### EXTRAIT DU DOCUMENT
Schwab est loin d’être sans portée politique dans le rapport individu / groupe qu’il décrit…
C’est une escalade vers quelque chose, comme la Comédie humaine de Balzac, il fait le tour de France. Fassbinder fait pareil avec diverses villes d’Allemagne. J’ai monté Thomas Bernhard, suis tombé dans Fassbinder et ai chuté dans Schwab. C’est mon projet germanique de mouvement. Il démontre que dans la société viennoise de son époque, il y a déjà toute la saleté du monde. Mais son projet est hyper heureux. Pour moi c’est le théâtre de l’exorcisme. Dans ce film, le personnage du prêtre est en perte de foi. Pour combattre le diable, il lui faut croire au démon afin de concevoir le bien de Dieu. Le théâtre de Schwab repose sur la même idée : pour concevoir le bien et l’espoir dans ses pièces, il faut aller au plus profond du sale, mettre la loupe sur ce qu’il y a de plus dégueulasse au monde pour entrevoir quelque chose de beau.

### OBJECTIF DE LA TÂCHE
Indiquez si chacune des affirmations suivantes s'accorde avec l'extrait sur le théâtre de Schwab. Répondez par oui ou par non et citez à l'identique les mots de l'extrait qui tranchent : (a) Fassbinder procède de la même façon avec diverses villes d'Allemagne ; (b) le projet de Schwab est présenté comme malheureux ; (c) la personne qui parle voit dans le théâtre de Schwab un théâtre de l'exorcisme.

### DONNÉES ENREGISTRÉES
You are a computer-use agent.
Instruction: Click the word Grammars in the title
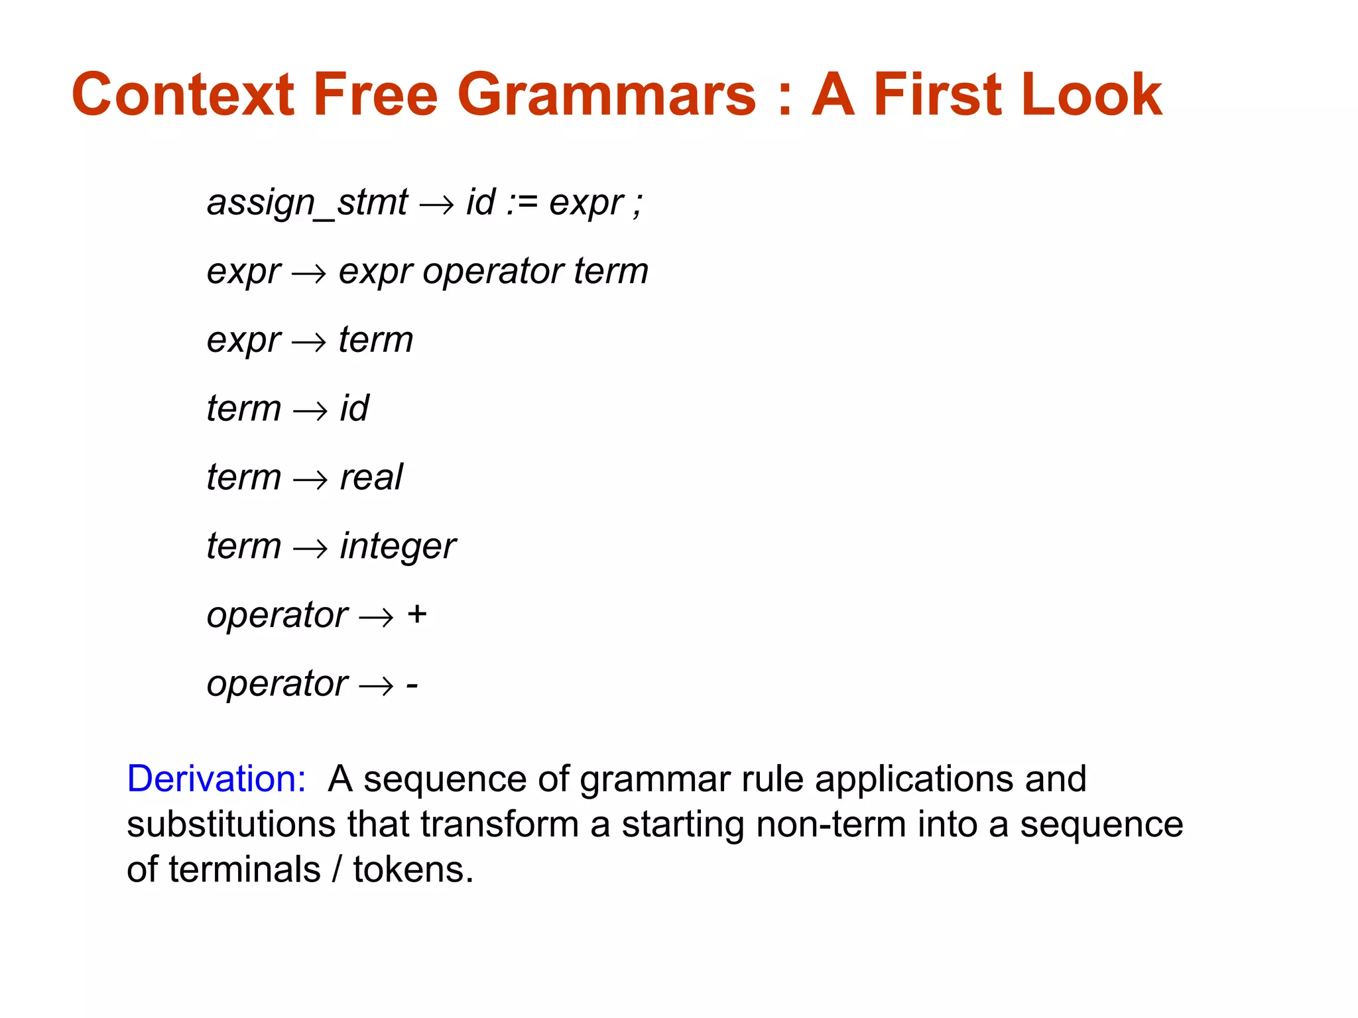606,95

---

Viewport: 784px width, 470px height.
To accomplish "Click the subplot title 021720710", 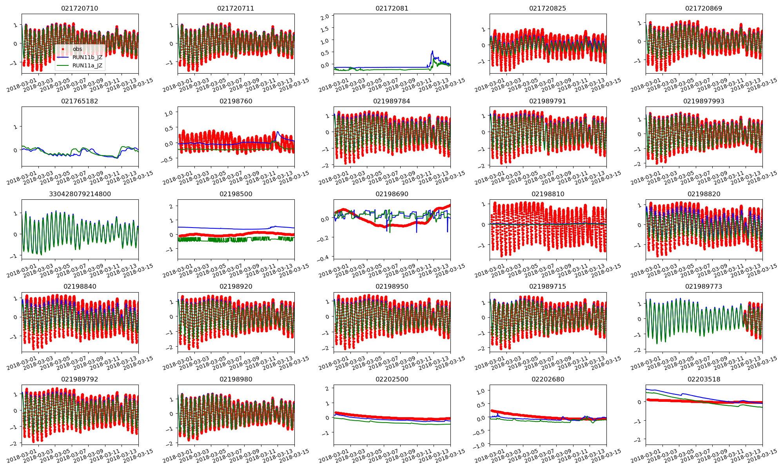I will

### RÉPONSE COMPLÈTE
(a) Oui : « Fassbinder fait pareil avec diverses villes d’Allemagne. »
(b) Non : « Mais son projet est hyper heureux. »
(c) Oui : « Pour moi c’est le théâtre de l’exorcisme. »